Ehler Danlos is a connective tissue disorder which is often comorbid with mast cell disorders (and others, like POTS). Like mast cells, connective tissue is EVERYWHERE, so symptoms of faulty connective tissue can appear ANYWHERE, and symptoms differ greatly between cases.
Also like mast cell disorders, EDS is often a challenge to diagnose, is likely not as rare as initially assumed, and has an unfortunate shortage of knowledgeable practitioners.
If you have a symptomatic mast cell disorder, it would be very strange to assume your connective tissue were not compromised in some ways, at least during reaction events. This is, after all, where your mast cells are. It’s not the purpose of this site to consider which one is a “primary” diagnosis, if they both are, or if the underlying cause is actually flying spaghetti monster disease that encompasses all the trifecta issues and common subdiagnoses (but someone else really should get on that).
There are several “subtypes” of EDS. A few things about typing (keeping in mind “typing” is very much still in the pterodactyl age of genetic advancement):
1) Hypermobility type (type III) is most common.
2) Hypermobility type is also the most common with mast cell disorders and POTS.
3) Hypermobility type, in a way that gives me a headache, in many men does not look like hypermobility, and the same goes for several active women who occasionally suffer from what appears to be the opposite of hypermobility due to overcompensation of muscles around certain joints.
4) Hypermobility type has not been linked with associated genes, so it will not flag in a genetic test. While there is a new test for a proposed gene, it is not yet widely available.
5) Most newcomers to EDS initially believe they suffer from vascular type, and there’s a lot of scary information online about it. There is a simple DNA test to identify vascular type, and the usual precautions apply. I can only say that I know people in their seventies and beyond definitively diagnosed with this type.
It is my understanding that patients with ANY type of EDS should be referred to cardiology to be evaluated with a simple, contrast-free echo to screen for aortic root dilation (which, when problematic, is typically treatable) and monitored appropriately at regular intervals as suggested by a qualified cardiologist.

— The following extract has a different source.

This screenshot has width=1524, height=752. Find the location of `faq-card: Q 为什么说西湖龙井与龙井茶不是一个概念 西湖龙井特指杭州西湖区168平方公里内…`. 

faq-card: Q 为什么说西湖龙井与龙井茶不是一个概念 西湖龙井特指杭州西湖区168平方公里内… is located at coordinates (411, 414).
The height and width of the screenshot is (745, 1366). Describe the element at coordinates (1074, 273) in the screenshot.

While there is no direct treatment for any form of EDS, sometimes, high doses of vitamin C and other collagen support are considered as a potential supportive treatments (C supports collagen synthesis, though finding sourcing which patients tolerate can often be a challenge), and there are some more important general recommendations and precautions most EDS patients are advised to follow: practicing certain exercises (the Muldowney protocol) to help stabilize joints, avoiding high impact sports, avoiding heavy lifting, avoiding straining at stool, and taking special precautions with dental work, surgeries, and so on. They are also particularly advised to avoid chiropractic work, especially the cervical (neck) area, as this frequently leads to “silent” injuries like dissected arteries and strokes, and to avoid many forms of yoga/stretching. As you would expect, pregnancy is also a considerable risk to the Ehler Danlos patient, both with respect to risk of cervical incontinence and uterine rupture as well as prolapsed organs and the almost certain damage hormones (relaxin is caused relaxin for a reason) around the time of birth cause throughout the body that an EDS patient is less able to repair. Please discuss your case with a high risk obstetrician familiar with these disorders if you are considering a pregnancy.

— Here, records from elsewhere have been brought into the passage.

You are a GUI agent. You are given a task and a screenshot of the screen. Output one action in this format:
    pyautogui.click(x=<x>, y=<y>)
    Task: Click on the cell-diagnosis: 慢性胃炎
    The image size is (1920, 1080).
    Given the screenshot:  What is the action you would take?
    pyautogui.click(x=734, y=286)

Connective tissue problems can affect any number of organ systems, and so Ehler Danlos has a number of common comorbidities (or at least subdiagnoses). Many patients suffer from chiari malformation (which is often sub-clinical, or at least very difficult to catch when stationary in an upright MRI) or cervical instability, for example, and I have yet to meet an EDS patient who does not suffer from some symptoms of gastroparesis at times...but the same mostly applies to mast cell patients during reactions. I’m not in a good position to speculate as to how causation works in complex disorders with overlapping symptoms, but I have observed that gastroparesis is beyond expected in these populations and in many cases beyond a pain in the neck. This and other EDS or MCAD chicken and egg questions are worthy of an epic novel.
RE gastroparesis: In addition to appropriate mast cell treatment (gastroparesis triggers mast cells in the stomach, and mast cells trigger gastroparesis), putting most foods in blenders and eating only soft things (no stringy fiber, difficult to digest meats in meaty form, or leafy greens unless pulverized), eating smaller meals, slow movement after eating, and heat are common symptom helps. Some also require zofran for these symptoms.
In my experience, patients either receive information about EDS with the immediate assumption they have vascular type and are on the cusp of death as we speak (from reading online) or with the chronic disease warrior’s most common defense mechanism, which goes something like this: “I’m sorry, I have reached my cure-free disease limit. Also, that one sounds complicated and, from what I’ve read, potentially scary. So I reject this proposed trade for the current 50 things I have that do not have names, because things without names do not go on my chart or sound scary and, as I mentioned, I have exceeded my number of cure-free diagnoses. Good day.” Both of these responses are understandable, though of course it would be better if appropriate precautions could be taken and such a diagnosis might lessen, rather than add to, a patient’s stress.